Panel A. NOG/SCID/γc−/− mice engrafted i.p. with the neuroblastoma cell line CHLA-255 labeled with firefly luciferase were infused i.p. with control or CAR-CMV-CTLs and vaccinated. The graph summarizes tumor bioluminescence. Summary of CMV-CTL line prepared from 4 donors: 15 mice (control CMV-CTLs plus K/CD40L/pp65 and K/OX40L/pp65), 17 mice (CAR-CMV-CTLs plus K/CD40L and K/OX40L) and 17 mice (CAR-CMV-CTLs plus K/CD40L/pp65 and K/OX40L/pp65) were used per group. Panel B. Mice euthanized were analyzed for the presence of macroscopic tumors. The graph summarizes the volume of the tumor collected in the different groups. Panel C. Enumeration of the CMV-CTLs in the isolated human CD45+ cells from the spleen as assessed by IFNγ ELISpot in response to CMV-pp65 and irrelevant pepmixes or the 1A7 Ab that cross-links the CAR-GD2. Data represent mean ± SD. Panel D. Mice were inoculated i.v. with the GD2+ lung carcinoma cell line A459 labeled with Firefly luciferase. Mice were then infused i.v. with control or CAR-CMV-CTLs and vaccinated. Tumor bioluminescence was then measured overtime. The graph is representative of one of 4 experiments using CMV-CTLs from 4 donors. Panel E. Kaplan-Meier analysis of tumor-bearing mice. Summary of CMV-CTL lines prepared from 4 donors: 15 mice (control CMV-CTLs plus K/CD40L/pp65 and K/OX40L/pp65), 13 mice (CAR-CMV-CTLs plus K/CD40L and K/OX40L), 13 mice (CAR-CMV-CTLs plus K/CD40L/pp65 and K/OX40L/pp65) and 8 mice (CAR-CMV-CTLs alone) were used per group.

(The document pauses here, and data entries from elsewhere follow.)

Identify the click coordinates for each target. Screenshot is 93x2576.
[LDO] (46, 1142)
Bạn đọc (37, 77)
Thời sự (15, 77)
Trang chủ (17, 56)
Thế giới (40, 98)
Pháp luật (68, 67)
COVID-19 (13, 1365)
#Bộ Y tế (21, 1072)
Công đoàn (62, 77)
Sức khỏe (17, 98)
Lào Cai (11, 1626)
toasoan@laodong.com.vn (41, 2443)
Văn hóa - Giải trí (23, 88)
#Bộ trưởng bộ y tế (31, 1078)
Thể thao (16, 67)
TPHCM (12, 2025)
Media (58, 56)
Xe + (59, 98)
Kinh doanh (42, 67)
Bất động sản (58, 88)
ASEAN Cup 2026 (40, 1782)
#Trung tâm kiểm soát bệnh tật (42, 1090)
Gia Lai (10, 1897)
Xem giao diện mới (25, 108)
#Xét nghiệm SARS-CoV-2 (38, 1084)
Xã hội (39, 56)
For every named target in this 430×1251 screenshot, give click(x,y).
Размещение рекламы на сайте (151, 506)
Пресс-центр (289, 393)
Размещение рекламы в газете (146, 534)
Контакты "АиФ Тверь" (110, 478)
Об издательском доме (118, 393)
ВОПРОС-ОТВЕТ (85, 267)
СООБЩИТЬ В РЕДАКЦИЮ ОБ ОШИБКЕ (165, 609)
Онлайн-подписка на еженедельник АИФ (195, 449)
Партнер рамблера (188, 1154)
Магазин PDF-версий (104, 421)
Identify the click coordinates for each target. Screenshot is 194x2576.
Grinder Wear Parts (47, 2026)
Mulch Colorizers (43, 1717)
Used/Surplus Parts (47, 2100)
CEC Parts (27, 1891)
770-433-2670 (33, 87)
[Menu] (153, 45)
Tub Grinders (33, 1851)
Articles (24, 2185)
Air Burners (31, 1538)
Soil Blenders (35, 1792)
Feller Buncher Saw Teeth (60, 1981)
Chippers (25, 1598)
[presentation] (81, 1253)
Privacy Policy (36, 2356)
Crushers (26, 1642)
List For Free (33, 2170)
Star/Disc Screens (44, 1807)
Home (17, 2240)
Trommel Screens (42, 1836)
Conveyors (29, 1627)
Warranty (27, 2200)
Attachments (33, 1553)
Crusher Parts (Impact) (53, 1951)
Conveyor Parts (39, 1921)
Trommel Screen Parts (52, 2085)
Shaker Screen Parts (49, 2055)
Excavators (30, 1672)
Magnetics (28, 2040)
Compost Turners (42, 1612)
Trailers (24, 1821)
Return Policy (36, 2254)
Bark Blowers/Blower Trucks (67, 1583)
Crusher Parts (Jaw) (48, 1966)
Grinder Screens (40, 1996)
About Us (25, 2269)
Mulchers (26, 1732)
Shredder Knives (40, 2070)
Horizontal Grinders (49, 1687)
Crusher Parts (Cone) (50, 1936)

Figure 5. Activation of the iC9 suicide gene eliminates engrafted K562-derived whole-cell vaccine in vivo

Panel A. Characterization of the clones by flow cytometry analysis. Gray areas indicate wild type K562 cells. Panel B. Western blot showing the expression of CMV-pp65 in the clones expressing the iC9 transgene. Panels C and D. NOG/SCID/γc−/− mice were inoculated subcutaneously with irradiated (C) or non-irradiated (D) K562-derived whole-cell vaccine expressing the iC9 gene and labeled with an enhanced firefly luciferase. Tumor growth was measured by in vivo imaging. Panel E. Effects of the administration of the chemical inducer of dimerization (CID) AP20187 on the growth of engineered vaccine.